··· Source records ···

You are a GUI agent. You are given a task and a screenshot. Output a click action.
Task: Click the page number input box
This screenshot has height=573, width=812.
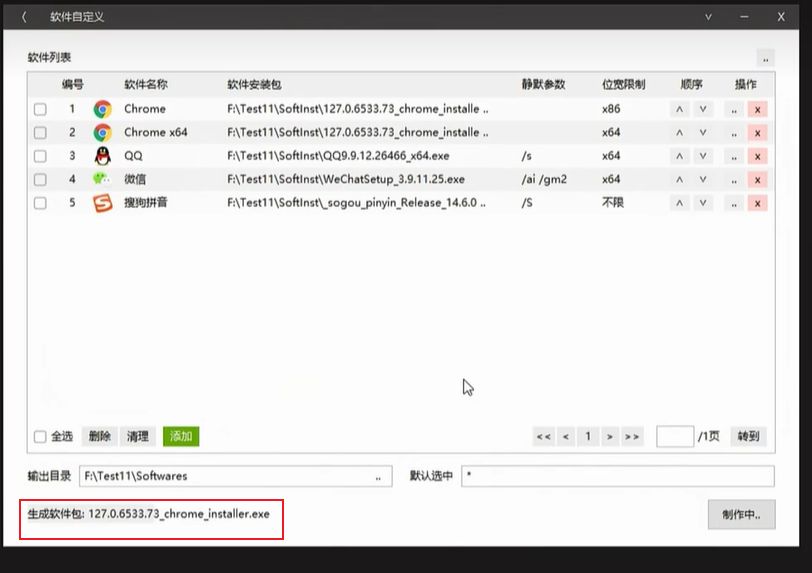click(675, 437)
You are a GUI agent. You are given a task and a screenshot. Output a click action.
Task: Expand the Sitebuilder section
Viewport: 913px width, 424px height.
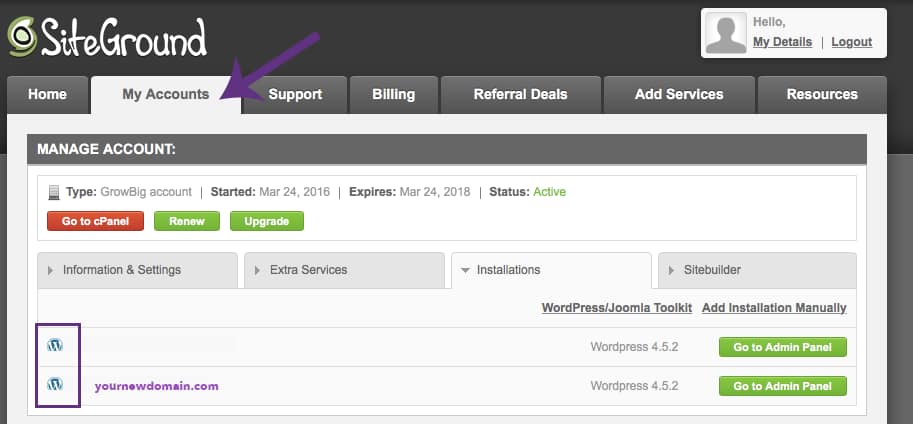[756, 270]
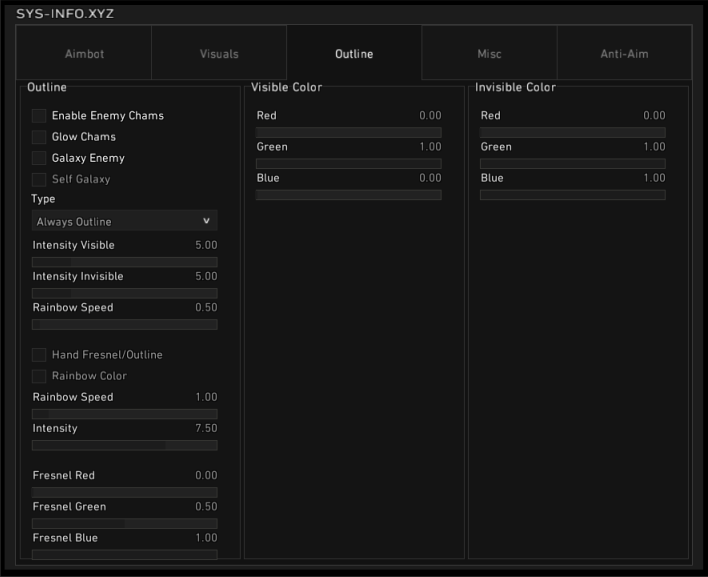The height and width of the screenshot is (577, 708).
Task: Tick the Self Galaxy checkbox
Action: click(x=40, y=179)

···

-- Requirement --
Output exactly, and only, the lines running from the line containing "Task: Click the page number input box" to the last line of the entries above, omitting the pictures.

-- Task result --
Task: Click the page number input box
This screenshot has height=573, width=812.
click(675, 437)
You are a GUI agent. You are given a task and a screenshot. Output a click action.
Task: Expand the Sitebuilder section
Viewport: 913px width, 424px height.
[756, 270]
The height and width of the screenshot is (577, 708).
Task: Tick the Self Galaxy checkbox
Action: click(x=40, y=179)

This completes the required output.